● Data shown
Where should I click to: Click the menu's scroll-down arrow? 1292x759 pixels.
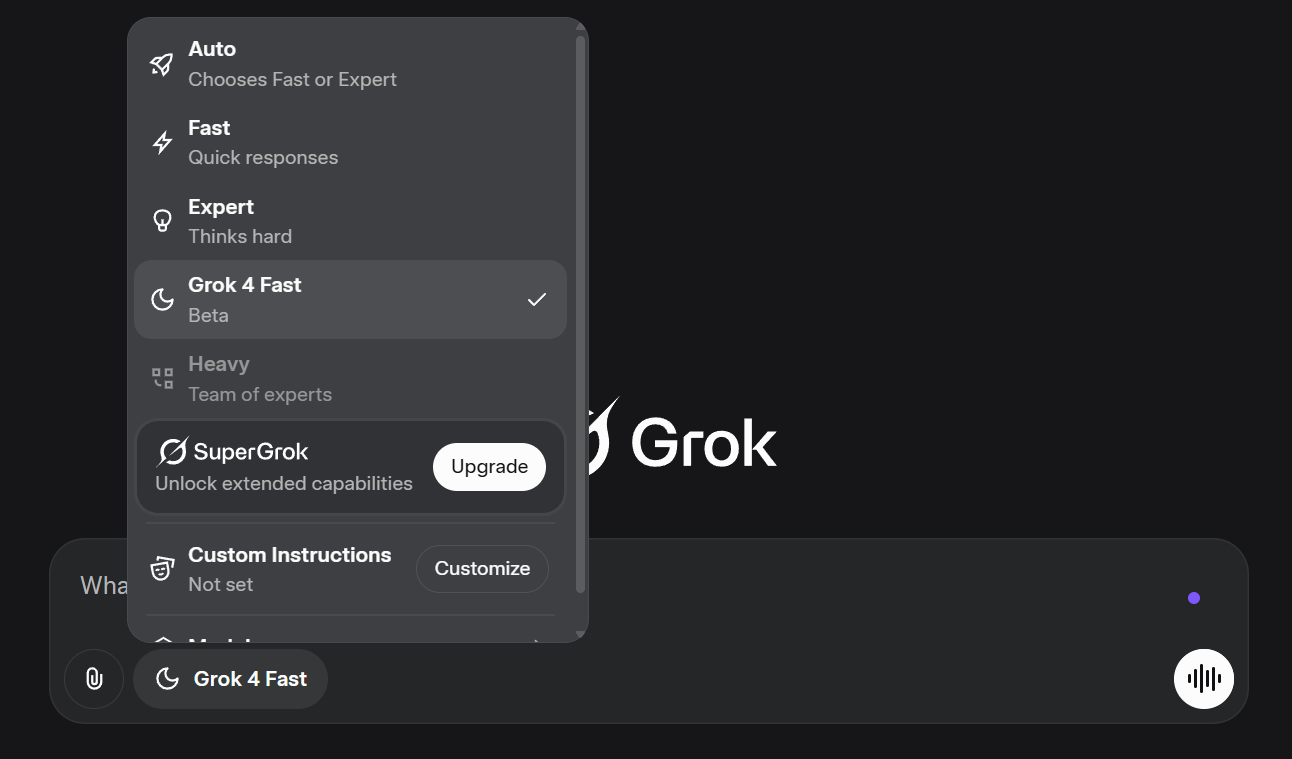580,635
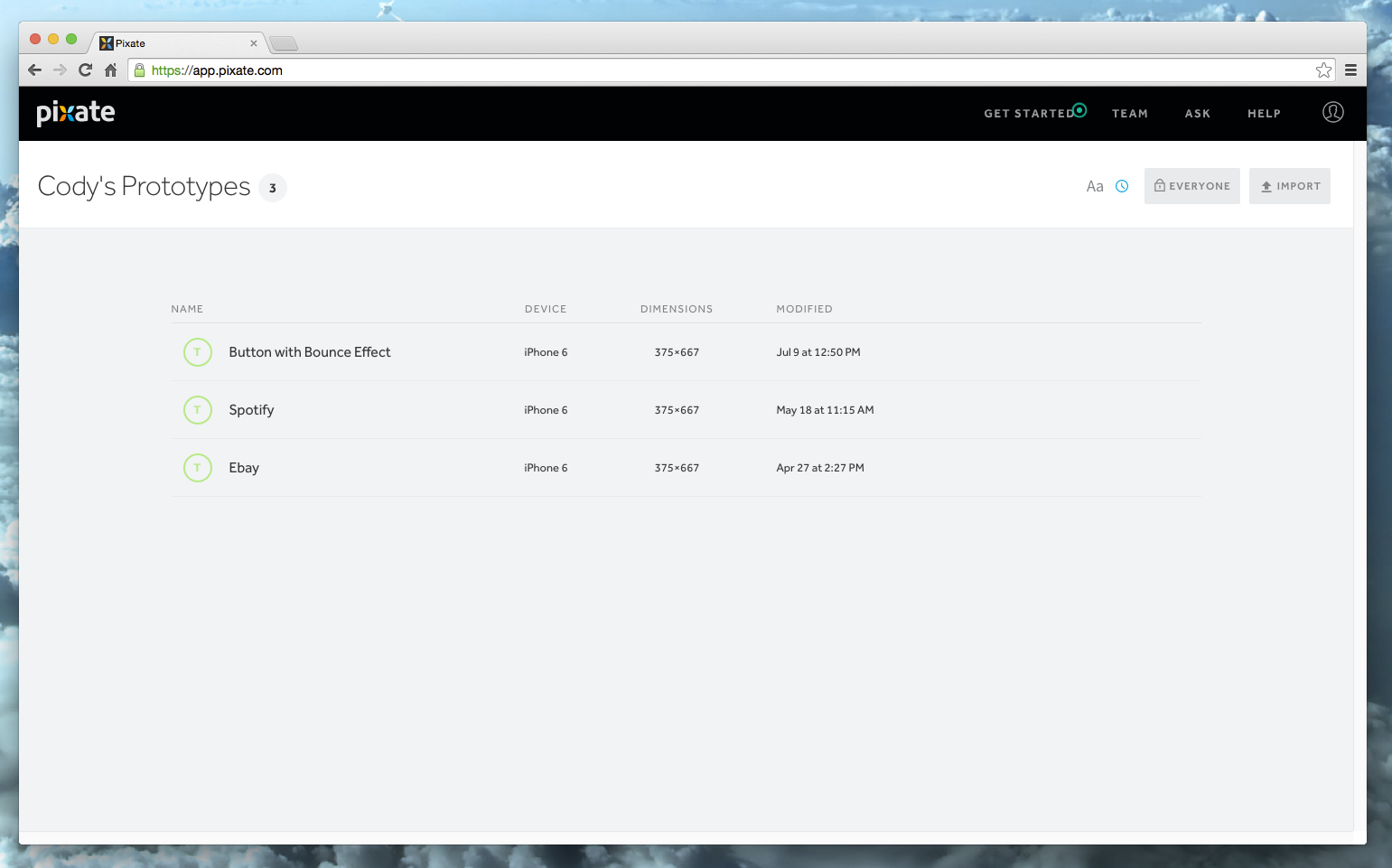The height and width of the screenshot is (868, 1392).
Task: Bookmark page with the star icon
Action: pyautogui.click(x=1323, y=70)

● Description of the task
Return every line of the data above exactly, and omit all pictures.

● Task response
Where should I click to: Click the menu's scroll-down arrow? 1292x759 pixels.
580,635
The height and width of the screenshot is (868, 1392).
Task: Bookmark page with the star icon
Action: pyautogui.click(x=1323, y=70)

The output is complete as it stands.